Stored items

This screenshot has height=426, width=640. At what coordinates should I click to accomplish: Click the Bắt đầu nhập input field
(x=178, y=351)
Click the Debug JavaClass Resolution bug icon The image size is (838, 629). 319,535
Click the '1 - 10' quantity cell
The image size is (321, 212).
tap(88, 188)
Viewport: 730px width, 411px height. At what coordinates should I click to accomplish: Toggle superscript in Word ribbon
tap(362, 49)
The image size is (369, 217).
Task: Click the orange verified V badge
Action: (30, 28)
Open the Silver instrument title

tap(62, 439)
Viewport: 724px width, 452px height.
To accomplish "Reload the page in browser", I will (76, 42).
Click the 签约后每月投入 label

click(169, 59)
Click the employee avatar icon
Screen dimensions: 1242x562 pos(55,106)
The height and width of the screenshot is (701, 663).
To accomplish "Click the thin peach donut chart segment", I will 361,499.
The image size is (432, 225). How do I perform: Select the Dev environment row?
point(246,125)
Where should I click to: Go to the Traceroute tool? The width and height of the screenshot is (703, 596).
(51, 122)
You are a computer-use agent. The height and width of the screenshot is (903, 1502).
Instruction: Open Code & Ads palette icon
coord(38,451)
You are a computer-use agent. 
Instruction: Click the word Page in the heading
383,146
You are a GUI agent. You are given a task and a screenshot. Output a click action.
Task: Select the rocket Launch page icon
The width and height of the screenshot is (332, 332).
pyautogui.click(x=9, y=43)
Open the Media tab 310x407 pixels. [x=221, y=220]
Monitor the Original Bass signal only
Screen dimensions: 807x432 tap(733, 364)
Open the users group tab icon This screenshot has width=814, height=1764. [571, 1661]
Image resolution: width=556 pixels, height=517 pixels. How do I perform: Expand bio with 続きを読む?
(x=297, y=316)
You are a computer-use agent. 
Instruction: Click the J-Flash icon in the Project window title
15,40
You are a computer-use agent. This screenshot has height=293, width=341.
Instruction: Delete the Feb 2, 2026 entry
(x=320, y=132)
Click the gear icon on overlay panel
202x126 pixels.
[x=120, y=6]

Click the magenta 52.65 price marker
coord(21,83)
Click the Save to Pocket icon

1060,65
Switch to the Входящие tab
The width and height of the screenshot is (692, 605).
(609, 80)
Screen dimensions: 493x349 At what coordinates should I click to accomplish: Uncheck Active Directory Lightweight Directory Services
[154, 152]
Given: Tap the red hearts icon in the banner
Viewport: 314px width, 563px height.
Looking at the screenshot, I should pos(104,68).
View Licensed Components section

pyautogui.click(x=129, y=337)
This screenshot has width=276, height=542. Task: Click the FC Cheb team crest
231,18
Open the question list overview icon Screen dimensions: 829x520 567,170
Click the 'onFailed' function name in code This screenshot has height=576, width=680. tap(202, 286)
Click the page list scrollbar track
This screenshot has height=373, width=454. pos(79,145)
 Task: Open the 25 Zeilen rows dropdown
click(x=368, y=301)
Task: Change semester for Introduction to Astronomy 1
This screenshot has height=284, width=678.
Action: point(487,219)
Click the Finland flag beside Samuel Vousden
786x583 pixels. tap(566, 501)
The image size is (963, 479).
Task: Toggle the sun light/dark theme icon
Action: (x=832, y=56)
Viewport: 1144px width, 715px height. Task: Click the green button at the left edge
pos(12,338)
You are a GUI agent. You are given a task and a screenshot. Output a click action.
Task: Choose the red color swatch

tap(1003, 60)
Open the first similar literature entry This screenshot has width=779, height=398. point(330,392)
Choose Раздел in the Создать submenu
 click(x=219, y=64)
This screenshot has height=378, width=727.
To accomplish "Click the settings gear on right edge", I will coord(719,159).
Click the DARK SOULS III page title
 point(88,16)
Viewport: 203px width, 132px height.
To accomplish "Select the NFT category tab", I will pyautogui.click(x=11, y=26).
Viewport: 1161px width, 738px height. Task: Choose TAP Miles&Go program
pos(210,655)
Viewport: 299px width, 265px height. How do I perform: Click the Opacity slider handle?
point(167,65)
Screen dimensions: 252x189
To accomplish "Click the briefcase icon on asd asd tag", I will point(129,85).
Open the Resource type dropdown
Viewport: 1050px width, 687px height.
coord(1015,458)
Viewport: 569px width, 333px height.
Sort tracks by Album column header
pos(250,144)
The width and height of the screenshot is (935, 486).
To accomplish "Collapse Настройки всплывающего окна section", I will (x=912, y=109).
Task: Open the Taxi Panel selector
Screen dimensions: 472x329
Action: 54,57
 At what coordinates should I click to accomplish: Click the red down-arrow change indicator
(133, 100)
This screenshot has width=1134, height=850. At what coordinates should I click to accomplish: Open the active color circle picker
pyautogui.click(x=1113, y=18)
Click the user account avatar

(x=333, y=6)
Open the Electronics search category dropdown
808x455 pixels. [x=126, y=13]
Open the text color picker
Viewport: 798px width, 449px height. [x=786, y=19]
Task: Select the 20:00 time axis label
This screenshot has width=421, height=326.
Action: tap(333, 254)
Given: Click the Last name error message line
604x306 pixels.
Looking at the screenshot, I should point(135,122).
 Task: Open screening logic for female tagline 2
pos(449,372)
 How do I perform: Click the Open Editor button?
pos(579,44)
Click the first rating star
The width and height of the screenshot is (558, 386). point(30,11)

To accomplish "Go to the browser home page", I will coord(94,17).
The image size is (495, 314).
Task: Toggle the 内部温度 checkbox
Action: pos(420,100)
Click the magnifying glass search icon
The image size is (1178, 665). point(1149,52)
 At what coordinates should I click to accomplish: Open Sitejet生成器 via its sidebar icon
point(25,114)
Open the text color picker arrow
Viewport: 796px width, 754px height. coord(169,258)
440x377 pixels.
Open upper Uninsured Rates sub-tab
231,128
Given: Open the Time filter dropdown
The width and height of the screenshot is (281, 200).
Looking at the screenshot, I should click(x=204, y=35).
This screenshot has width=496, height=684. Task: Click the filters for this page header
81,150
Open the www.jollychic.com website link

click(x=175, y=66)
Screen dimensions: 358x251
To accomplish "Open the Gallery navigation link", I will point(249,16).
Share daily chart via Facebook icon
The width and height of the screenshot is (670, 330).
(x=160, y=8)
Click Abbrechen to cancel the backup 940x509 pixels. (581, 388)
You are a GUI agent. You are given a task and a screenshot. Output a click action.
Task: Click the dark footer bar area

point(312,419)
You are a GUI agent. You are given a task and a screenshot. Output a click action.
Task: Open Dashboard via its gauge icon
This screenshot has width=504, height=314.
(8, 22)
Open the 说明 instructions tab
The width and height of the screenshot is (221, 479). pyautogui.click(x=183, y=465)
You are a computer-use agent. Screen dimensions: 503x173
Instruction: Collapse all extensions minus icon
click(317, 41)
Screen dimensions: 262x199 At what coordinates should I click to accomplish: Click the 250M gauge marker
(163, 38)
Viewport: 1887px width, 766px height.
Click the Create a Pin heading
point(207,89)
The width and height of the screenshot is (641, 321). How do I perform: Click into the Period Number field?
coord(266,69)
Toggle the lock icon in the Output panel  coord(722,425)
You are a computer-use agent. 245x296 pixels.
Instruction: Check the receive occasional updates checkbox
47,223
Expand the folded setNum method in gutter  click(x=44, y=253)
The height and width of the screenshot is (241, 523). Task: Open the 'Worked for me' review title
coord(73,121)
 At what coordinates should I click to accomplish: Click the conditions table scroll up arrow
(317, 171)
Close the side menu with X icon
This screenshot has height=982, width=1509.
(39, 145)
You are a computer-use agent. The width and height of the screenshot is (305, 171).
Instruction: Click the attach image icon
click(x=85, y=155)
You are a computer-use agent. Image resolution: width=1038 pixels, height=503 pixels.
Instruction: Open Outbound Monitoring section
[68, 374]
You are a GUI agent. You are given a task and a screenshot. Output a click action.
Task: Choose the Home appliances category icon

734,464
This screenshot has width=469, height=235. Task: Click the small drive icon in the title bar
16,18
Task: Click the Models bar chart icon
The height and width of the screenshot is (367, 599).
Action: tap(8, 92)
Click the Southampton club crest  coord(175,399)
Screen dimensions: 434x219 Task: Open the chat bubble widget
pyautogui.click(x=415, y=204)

◆ PROBLEM STATEMENT: Some lines above contain the word "name". Copy each of them.

◆ SOLUTION TO THE EXERCISE:
Click the 'onFailed' function name in code This screenshot has height=576, width=680. tap(202, 286)
Given: Click the Last name error message line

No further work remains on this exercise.